The cutter (No. 2) has a jib, a foresail on the stay, and a mainsail; the jib topsail runs with grummets on the topmast stay, but the halyards only reach the lowermast head; a lug-headed gaff topsail gives opportunity for a greater spread of canvas.
The boat (No. 3) is rigged with foresail and spritsail. An eye in the peak of the latter receives the upper point of the sprit, while the lower end is set into the eye of a snorter, a bight of rope passing round the mast and tightened chiefly by the strain of the sail upon it. Sometimes it is pushed up by hand while the sail shakes, so as to set it properly up, but it is better to have a small tackle as seen on page 171 to set it up with.
No. 4 has shoulder-of-mutton sails, the peaks of which are bent on to small taper yards which slide up and down on and abaft the lower masts like gunter topmasts; this facilitates the reefing of the sails, and also the setting of the jib from the foremast head.
No. 5 is a lugger, the yards are slung in the thirds, the shortest and thickest arm is forward, and the longest tapers aft; the foremost leach of the sail is very strongly roped, so that the tack holds down the forearm and elevates the peak.
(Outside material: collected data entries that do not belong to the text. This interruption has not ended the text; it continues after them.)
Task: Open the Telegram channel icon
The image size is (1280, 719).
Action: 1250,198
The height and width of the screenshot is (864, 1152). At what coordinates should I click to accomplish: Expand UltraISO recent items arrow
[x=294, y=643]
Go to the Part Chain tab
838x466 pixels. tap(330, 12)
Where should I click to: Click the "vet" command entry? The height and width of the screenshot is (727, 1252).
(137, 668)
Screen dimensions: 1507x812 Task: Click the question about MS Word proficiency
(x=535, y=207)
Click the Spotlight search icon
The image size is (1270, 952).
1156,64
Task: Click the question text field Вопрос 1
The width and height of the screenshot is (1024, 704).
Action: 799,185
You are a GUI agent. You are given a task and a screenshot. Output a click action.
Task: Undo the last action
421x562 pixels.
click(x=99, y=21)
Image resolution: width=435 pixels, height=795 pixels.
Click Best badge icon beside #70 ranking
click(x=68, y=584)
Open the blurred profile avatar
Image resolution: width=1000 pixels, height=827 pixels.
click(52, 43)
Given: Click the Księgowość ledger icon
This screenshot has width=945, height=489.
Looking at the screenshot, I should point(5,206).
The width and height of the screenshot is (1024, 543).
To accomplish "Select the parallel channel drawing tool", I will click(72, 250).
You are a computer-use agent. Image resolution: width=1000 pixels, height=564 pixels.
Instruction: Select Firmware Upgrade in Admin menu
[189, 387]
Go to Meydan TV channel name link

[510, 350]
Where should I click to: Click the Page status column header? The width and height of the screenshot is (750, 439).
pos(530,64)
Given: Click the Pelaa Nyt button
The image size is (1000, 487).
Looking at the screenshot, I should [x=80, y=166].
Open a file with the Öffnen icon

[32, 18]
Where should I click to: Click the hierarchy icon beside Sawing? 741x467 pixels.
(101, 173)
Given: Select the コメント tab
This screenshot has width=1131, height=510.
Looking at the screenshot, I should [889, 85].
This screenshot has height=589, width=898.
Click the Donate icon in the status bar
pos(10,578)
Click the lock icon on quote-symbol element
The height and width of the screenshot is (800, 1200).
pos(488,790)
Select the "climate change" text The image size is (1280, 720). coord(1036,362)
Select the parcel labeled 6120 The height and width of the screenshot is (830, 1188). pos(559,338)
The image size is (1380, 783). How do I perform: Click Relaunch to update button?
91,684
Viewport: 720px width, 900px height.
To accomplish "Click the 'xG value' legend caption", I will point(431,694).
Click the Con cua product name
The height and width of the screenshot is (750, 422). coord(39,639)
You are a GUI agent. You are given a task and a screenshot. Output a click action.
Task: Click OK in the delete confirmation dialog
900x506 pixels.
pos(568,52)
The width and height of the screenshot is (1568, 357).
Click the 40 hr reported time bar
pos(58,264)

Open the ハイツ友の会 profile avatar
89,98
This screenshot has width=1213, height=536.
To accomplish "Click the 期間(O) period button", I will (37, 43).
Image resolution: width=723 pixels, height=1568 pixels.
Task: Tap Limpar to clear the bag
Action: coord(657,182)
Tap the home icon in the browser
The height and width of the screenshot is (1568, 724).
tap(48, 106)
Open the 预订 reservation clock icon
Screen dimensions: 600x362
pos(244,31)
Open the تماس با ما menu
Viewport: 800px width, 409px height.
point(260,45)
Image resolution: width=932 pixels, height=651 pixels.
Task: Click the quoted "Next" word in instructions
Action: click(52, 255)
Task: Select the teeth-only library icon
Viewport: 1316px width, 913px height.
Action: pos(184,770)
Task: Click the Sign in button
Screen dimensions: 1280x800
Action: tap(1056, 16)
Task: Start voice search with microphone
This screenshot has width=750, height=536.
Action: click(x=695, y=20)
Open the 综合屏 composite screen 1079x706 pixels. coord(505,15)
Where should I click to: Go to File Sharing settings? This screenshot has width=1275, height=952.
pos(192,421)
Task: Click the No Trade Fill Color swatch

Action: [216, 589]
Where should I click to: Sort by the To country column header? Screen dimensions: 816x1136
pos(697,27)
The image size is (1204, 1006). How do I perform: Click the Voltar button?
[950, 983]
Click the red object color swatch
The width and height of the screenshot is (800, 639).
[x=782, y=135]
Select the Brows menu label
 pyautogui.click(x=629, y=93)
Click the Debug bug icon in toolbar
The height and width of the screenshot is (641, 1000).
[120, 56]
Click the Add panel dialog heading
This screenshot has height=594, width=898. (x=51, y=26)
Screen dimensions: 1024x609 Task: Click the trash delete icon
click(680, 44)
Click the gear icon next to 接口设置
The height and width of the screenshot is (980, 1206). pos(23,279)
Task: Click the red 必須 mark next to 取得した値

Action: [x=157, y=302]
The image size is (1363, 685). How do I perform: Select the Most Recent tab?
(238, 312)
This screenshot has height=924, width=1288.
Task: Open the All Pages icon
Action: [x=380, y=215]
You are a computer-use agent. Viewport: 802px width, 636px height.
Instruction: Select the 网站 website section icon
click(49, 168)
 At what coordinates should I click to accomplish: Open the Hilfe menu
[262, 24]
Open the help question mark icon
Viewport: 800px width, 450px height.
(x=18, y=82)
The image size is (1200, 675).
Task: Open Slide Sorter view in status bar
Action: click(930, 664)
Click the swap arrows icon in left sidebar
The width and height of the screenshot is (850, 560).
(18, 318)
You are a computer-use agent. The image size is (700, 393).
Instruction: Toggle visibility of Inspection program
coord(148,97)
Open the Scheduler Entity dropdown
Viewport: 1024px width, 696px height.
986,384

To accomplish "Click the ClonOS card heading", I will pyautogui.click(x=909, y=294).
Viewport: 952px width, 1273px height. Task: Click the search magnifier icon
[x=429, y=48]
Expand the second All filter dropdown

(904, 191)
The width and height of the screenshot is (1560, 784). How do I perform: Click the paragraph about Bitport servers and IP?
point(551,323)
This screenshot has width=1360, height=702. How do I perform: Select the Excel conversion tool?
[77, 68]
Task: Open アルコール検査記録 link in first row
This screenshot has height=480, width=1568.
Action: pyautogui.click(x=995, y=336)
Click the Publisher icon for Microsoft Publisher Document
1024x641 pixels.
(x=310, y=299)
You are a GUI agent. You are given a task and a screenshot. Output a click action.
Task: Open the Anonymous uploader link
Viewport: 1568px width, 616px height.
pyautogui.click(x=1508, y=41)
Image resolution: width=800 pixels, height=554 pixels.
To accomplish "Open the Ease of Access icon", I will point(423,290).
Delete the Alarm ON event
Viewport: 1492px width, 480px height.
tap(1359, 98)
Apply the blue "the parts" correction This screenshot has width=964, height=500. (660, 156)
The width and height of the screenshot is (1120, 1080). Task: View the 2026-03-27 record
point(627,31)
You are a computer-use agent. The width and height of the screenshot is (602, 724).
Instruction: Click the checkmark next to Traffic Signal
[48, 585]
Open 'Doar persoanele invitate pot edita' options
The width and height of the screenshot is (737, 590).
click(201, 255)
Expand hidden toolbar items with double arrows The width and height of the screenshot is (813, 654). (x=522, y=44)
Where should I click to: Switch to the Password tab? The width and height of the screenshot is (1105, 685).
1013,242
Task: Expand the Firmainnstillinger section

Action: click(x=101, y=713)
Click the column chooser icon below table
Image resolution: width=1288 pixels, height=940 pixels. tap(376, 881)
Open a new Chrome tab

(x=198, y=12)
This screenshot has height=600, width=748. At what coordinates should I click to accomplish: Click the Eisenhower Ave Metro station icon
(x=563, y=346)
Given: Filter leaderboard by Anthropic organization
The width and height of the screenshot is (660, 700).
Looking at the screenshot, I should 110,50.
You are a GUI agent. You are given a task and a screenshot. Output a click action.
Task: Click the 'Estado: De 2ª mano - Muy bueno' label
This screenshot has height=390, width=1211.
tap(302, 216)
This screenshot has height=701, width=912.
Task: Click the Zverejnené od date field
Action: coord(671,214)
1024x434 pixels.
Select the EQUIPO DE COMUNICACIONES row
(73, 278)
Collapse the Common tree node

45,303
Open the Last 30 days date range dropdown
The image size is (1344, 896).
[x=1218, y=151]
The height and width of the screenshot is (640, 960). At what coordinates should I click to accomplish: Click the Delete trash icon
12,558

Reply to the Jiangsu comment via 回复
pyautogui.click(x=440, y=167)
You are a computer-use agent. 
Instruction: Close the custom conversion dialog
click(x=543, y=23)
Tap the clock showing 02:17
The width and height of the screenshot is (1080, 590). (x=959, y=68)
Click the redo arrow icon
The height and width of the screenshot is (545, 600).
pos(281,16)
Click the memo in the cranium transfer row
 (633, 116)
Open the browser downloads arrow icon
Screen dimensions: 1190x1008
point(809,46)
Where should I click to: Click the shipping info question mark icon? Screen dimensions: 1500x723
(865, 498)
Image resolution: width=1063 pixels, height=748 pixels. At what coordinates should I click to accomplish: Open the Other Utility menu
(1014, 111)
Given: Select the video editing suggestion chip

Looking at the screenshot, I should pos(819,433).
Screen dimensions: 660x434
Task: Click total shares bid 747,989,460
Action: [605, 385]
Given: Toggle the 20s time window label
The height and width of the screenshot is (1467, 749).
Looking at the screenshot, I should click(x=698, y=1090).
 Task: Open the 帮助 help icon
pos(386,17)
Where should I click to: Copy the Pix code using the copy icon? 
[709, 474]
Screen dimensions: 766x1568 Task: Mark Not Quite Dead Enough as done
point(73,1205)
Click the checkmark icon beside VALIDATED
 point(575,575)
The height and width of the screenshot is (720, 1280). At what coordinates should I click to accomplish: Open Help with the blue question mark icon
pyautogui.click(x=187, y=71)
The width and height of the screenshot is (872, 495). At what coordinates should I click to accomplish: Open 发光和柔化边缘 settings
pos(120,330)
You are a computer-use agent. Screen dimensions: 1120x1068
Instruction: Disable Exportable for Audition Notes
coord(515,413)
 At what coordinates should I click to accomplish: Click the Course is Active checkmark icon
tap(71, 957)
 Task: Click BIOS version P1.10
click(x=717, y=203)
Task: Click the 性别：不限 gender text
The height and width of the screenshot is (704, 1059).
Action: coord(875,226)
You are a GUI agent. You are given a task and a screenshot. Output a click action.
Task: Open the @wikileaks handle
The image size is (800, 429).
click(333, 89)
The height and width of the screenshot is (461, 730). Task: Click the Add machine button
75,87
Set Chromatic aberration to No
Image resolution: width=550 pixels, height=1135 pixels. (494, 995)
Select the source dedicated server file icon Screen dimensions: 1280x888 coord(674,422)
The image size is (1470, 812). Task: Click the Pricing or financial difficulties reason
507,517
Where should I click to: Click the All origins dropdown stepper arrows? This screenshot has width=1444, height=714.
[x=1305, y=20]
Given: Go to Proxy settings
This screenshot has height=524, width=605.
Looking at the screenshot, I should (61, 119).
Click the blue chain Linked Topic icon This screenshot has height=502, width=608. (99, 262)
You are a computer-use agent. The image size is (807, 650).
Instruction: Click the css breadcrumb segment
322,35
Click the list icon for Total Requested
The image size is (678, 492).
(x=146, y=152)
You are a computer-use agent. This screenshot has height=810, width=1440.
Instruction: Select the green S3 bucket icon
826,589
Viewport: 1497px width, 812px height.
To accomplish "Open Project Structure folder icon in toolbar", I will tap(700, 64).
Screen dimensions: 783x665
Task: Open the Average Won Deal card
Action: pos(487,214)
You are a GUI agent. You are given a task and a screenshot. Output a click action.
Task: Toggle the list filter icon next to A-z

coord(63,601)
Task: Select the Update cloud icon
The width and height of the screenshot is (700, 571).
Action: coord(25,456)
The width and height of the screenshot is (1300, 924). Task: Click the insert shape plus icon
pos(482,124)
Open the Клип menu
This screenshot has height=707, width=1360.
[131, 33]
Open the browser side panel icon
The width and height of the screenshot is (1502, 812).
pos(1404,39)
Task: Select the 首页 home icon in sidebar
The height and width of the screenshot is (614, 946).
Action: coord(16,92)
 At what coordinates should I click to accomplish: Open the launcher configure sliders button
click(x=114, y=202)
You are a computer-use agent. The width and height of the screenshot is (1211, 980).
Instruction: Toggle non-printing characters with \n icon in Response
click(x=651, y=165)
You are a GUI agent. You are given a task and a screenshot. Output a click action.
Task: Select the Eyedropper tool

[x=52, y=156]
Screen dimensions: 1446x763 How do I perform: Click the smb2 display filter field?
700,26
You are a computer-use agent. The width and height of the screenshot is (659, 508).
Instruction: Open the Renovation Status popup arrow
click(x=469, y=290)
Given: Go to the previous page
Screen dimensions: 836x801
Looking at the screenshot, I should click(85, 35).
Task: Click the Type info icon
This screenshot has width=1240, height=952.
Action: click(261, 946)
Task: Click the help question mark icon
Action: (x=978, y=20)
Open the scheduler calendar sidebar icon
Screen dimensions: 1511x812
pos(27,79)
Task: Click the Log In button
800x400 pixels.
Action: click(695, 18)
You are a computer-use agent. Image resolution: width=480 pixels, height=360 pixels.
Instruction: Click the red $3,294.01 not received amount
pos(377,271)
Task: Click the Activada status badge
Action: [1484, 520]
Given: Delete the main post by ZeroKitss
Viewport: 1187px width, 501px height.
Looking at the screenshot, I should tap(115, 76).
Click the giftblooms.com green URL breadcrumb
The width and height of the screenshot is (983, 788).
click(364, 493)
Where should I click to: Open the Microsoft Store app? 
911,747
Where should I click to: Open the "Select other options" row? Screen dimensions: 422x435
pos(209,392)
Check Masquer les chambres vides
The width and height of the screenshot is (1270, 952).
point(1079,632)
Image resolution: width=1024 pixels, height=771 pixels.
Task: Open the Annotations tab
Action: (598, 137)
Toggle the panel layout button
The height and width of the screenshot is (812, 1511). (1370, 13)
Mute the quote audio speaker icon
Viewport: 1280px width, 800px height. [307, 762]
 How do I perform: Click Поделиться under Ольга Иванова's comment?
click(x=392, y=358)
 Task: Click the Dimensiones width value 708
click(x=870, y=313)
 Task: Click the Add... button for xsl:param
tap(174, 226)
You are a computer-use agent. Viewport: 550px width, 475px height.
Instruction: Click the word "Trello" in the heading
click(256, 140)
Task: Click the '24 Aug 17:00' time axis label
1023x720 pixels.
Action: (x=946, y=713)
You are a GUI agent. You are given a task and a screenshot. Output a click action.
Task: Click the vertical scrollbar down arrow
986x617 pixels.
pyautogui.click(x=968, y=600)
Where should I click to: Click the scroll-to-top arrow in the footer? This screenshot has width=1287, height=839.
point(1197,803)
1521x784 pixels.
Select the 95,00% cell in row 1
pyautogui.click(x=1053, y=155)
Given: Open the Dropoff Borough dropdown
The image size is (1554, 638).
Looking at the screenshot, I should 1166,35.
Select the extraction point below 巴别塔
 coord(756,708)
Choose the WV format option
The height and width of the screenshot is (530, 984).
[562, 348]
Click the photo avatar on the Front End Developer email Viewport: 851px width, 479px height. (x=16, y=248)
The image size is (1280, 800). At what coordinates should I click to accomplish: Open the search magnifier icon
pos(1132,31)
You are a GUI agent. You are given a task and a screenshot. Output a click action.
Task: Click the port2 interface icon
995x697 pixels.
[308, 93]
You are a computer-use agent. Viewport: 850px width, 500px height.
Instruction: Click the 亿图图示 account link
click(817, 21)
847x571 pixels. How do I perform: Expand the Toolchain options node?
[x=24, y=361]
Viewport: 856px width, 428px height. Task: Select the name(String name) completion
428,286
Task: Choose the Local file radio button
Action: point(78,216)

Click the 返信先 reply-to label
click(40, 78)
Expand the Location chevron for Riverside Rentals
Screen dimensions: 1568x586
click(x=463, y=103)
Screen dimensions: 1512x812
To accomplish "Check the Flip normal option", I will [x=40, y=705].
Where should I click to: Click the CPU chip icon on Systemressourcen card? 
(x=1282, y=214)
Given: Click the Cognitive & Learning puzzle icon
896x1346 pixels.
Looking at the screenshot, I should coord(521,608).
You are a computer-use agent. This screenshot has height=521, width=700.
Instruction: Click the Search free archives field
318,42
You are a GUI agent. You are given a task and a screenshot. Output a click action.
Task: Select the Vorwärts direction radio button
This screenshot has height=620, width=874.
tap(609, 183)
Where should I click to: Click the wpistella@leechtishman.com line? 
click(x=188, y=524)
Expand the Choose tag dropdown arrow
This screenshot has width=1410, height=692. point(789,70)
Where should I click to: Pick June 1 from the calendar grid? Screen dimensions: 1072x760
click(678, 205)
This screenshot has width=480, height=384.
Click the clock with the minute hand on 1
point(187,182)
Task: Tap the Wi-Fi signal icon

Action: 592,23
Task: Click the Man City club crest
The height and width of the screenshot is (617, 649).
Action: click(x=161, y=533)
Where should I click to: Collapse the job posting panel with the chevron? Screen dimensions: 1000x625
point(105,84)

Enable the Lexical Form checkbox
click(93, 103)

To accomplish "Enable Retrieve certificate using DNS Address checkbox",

Sometimes in well-manned vessels the lugs are dipped so as to pass to leeward of the mast whenever they go about, and in this case the tack may be bowsed down considerably in front of the mast and a large sail carried; but in short-handed craft the tacks are brought down to the mast, and the foresail and mizen are set on one side and the mainsail on the other, and are not dipped. The after leach of the jib must be cut so as to go clear of the foreyard, the topmasts to slide abaft the lower masts; and there is always some difficulty in setting a fore topsail, as there must either be a double tack to pass the sail over the jib halyard in going about, or its fore leach must remain to leeward of it.